● What is asked
Write out every line of the listing below word for word, leaving out the pictures.

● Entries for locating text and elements
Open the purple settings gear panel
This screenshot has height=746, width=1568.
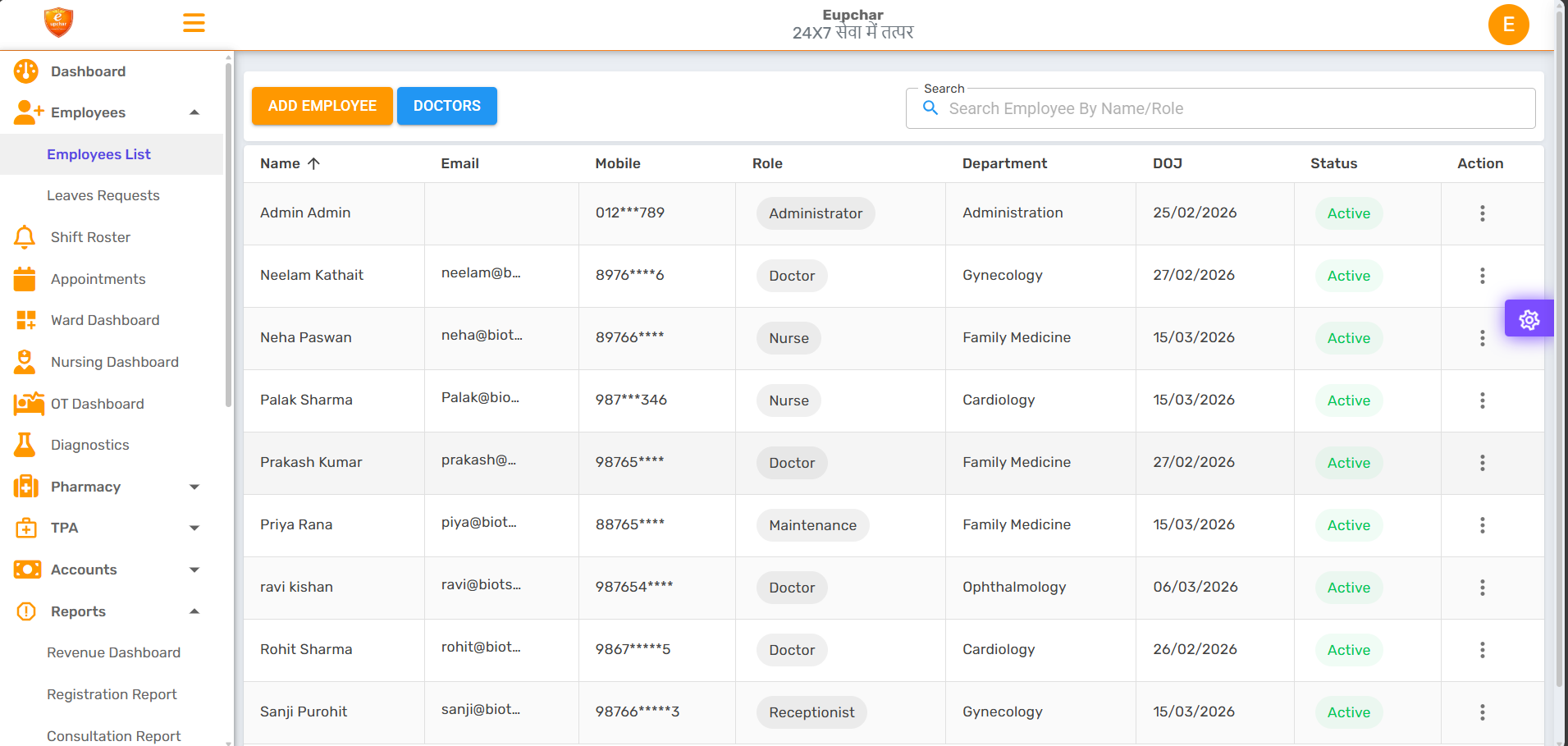point(1529,318)
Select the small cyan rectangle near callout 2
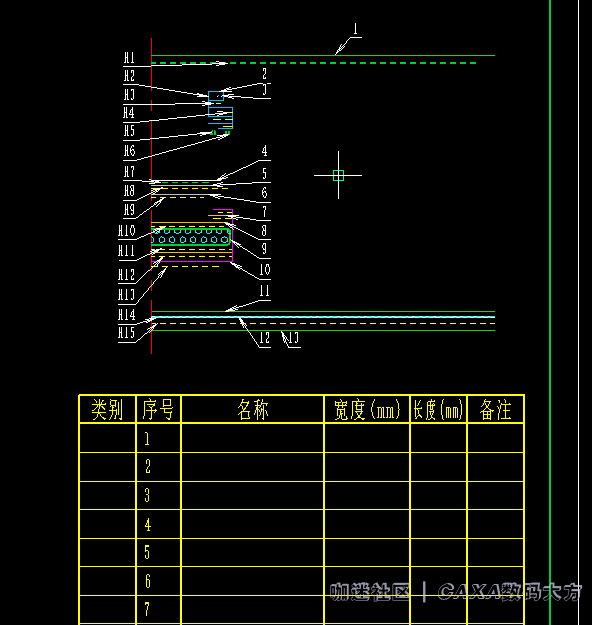Image resolution: width=592 pixels, height=625 pixels. 216,96
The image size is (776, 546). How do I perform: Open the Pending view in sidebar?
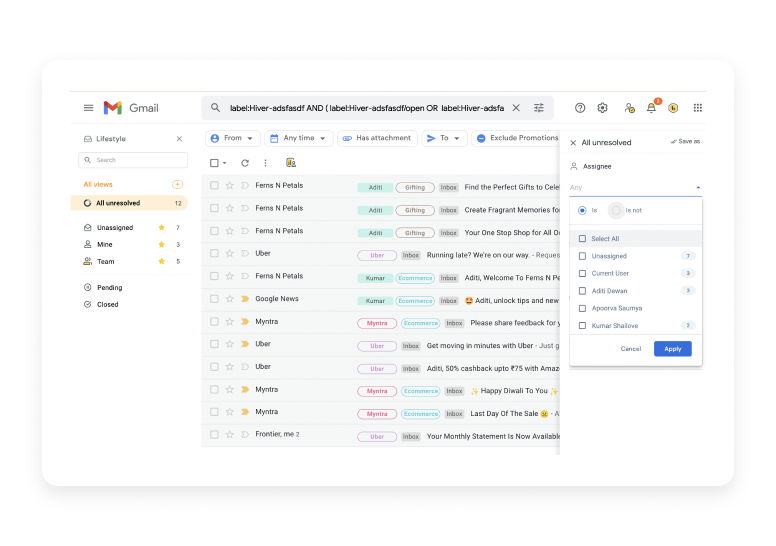tap(109, 288)
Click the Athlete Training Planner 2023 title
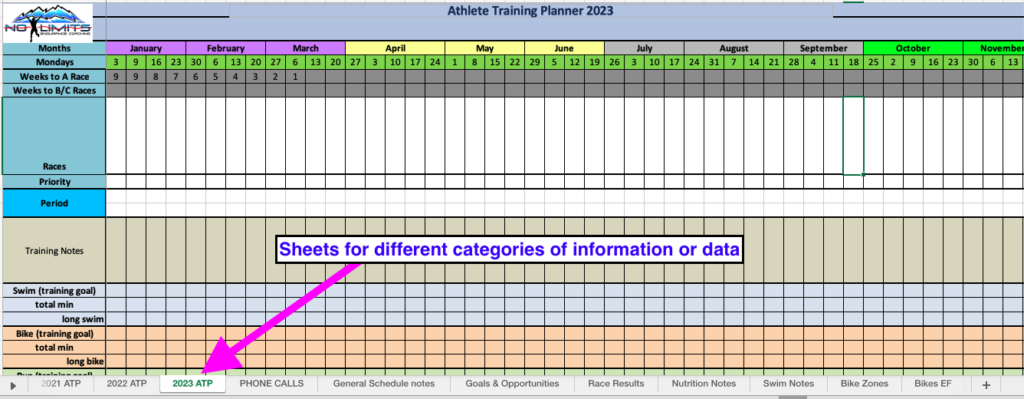The height and width of the screenshot is (399, 1024). [530, 10]
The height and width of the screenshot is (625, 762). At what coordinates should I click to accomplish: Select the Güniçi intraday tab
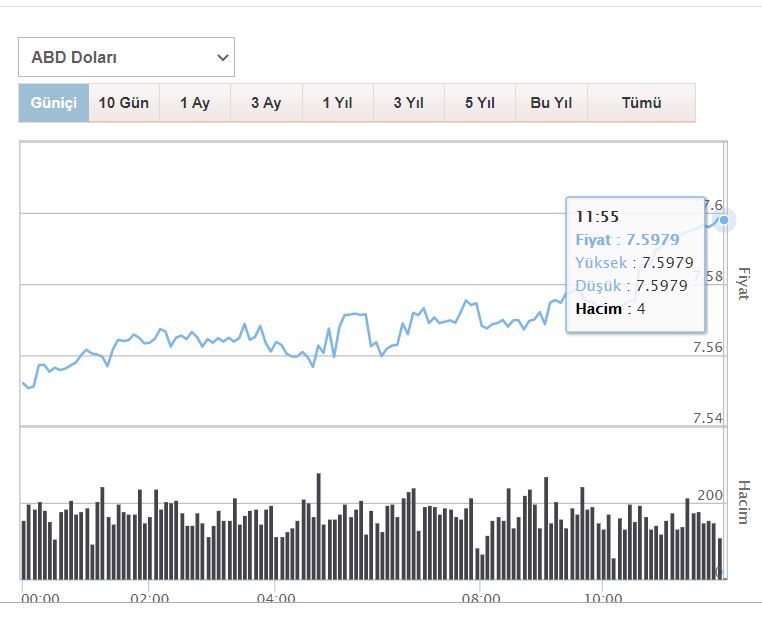tap(54, 103)
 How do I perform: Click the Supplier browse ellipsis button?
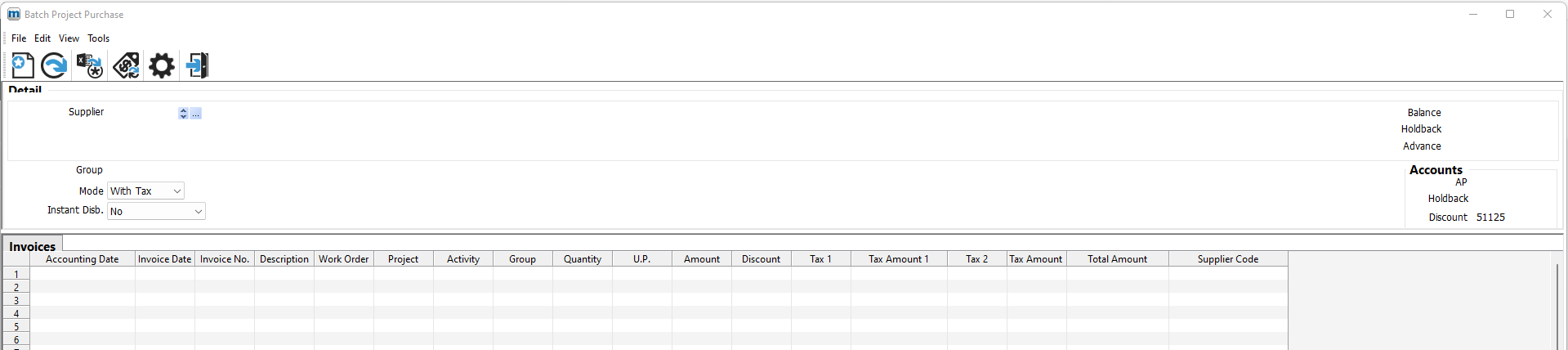point(195,114)
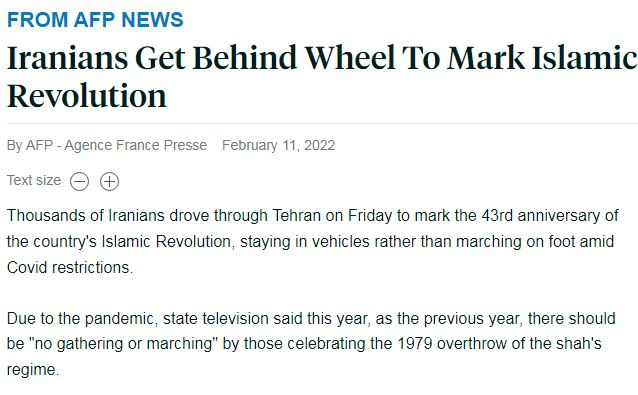The height and width of the screenshot is (395, 638).
Task: Click the year "1979" in the article
Action: pos(415,344)
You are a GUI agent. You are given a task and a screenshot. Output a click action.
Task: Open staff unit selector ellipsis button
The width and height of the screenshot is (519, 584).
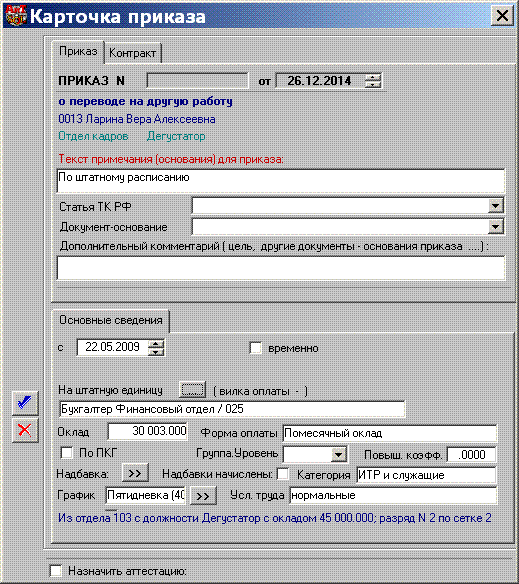pyautogui.click(x=192, y=390)
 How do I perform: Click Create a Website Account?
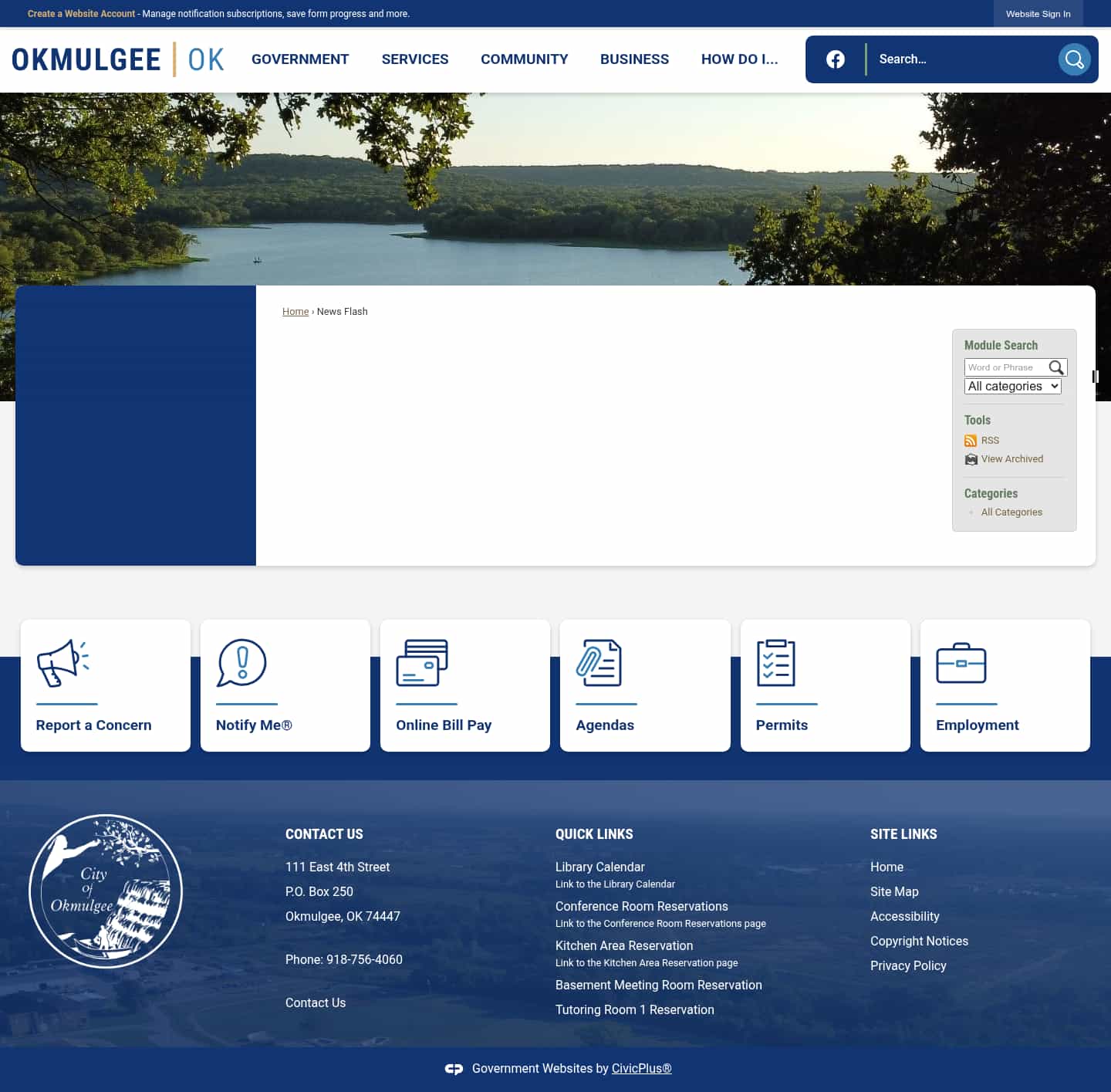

● Exercise response
Open the purple settings gear panel
This screenshot has height=746, width=1568.
point(1529,318)
Select the small cyan rectangle near callout 2
Image resolution: width=592 pixels, height=625 pixels. 216,96
The image size is (776, 546). How do I perform: Open the Pending view in sidebar?
tap(109, 288)
Click the Athlete Training Planner 2023 title
The height and width of the screenshot is (399, 1024). [530, 10]
The height and width of the screenshot is (625, 762). At what coordinates should I click to accomplish: Select the Güniçi intraday tab
tap(54, 103)
 How do I perform: Click the Supplier browse ellipsis button?
point(195,114)
The height and width of the screenshot is (395, 638).
Task: Click the year "1979" in the article
Action: pos(415,344)
You are a GUI agent. You are given a task and a screenshot. Output a click action.
Task: Open staff unit selector ellipsis button
The width and height of the screenshot is (519, 584).
pyautogui.click(x=192, y=390)
 How do I perform: Click Create a Website Account?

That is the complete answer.